#### [Work to be completed]
In the article on childhood diabetes, how much has the rate of type 1 diabetes in children risen each year?
Extracted text Start Marker
The number of children globally with diabetes may have spiked 40 percent over the past three decades, which has seen calls for Kiwis to change their lifestyle.
Director of A Better Start National Science Challenge Wayne Cutfield spoke with AM Show’s co-host Ryan Bridge this morning to discuss the alarming rates of the Diabetes epidemic in Aotearoa New Zealand as new Chinese research found a 39.4 percent increase in the number of children with diabetes globally.
Liggins Institute Professor of paediatric endocrinology and insulin sensitivity expert Wayne Cutfield told AM, New Zealand has one of the fastest climbing rates – which is concerning. “We’ve been collecting data for almost 50 years, the rate of type 1 diabetes in children has marched up 3 percent per year, doesn’t sound much, but it compounds,” he told co-host Ryan Bridge.
“So over almost 50 years, that’s a 150 percent increase in type 1 diabetes and that’s not showing any signs of slowing down, it just keeps marching up. So we’ve got type 1 in children marching up but we’ve also got type 2 rearing its head and beginning to march up in children.”
Both type 1 and type 2 diabetes are chronic diseases, but type 1 is a lifelong auto-immune condition where people must replace insulin to survive, while remission from type 2 can sometimes be achieved by lifestyle changes and weight loss.
Extracted text End Marker
Data to examine Start Marker
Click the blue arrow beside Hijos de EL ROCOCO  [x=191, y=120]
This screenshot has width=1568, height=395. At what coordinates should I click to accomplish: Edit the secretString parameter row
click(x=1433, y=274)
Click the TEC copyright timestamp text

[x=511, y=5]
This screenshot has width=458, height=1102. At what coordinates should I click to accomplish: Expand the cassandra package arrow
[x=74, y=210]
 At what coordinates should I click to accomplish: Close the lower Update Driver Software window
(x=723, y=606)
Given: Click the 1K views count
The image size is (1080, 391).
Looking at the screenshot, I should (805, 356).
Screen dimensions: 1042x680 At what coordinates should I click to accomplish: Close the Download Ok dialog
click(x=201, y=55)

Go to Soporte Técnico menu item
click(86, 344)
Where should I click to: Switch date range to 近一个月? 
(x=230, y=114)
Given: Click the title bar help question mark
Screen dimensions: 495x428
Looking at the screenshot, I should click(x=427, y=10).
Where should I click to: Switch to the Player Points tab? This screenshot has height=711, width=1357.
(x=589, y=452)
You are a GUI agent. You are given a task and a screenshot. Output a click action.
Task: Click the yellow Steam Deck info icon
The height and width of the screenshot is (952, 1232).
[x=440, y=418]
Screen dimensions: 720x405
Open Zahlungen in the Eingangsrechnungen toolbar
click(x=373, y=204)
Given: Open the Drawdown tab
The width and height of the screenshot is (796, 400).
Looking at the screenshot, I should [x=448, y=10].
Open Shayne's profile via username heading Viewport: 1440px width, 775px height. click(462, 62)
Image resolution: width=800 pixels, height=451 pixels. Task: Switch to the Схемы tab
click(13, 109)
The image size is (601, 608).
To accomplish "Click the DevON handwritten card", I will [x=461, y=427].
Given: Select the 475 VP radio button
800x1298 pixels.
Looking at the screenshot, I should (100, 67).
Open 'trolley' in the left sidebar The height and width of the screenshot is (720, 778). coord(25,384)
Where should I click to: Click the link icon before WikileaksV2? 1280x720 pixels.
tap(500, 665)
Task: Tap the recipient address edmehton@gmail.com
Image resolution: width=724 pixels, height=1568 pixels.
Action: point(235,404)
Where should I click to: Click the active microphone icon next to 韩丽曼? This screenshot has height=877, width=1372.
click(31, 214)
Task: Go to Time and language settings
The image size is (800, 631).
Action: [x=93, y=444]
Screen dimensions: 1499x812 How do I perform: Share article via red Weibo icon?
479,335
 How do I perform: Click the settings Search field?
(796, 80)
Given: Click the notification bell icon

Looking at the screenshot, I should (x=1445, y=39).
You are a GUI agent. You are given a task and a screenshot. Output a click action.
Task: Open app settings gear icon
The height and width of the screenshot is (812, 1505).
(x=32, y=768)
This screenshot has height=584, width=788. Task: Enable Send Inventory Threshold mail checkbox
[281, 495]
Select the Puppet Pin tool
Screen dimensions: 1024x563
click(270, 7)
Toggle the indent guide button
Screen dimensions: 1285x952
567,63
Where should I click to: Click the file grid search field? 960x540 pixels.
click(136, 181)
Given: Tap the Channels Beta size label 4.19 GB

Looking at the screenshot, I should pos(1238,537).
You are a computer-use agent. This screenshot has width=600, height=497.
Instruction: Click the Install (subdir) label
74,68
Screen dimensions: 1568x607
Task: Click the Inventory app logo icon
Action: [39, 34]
Data to examine End Marker
#### [Exercise answer]
3 percent per year.